--- start LISTING ---

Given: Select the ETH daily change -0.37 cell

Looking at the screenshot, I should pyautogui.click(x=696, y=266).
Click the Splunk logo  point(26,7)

--- end LISTING ---
--- start LISTING ---

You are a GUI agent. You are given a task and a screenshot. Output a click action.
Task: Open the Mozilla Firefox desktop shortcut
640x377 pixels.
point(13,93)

--- end LISTING ---

**WRITTEN PROBLEM**
Recast everything from the line containing "You are a GUI" down to the line containing "point(13,93)" as a Markdown table with the columns No. and Text, giving each line its own numbered row and leaving out any blank lines.

**WRITTEN RESPONSE**
| No. | Text |
|---|---|
| 1 | You are a GUI agent. You are given a task and a screenshot. Output a click action. |
| 2 | Task: Open the Mozilla Firefox desktop shortcut |
| 3 | 640x377 pixels. |
| 4 | point(13,93) |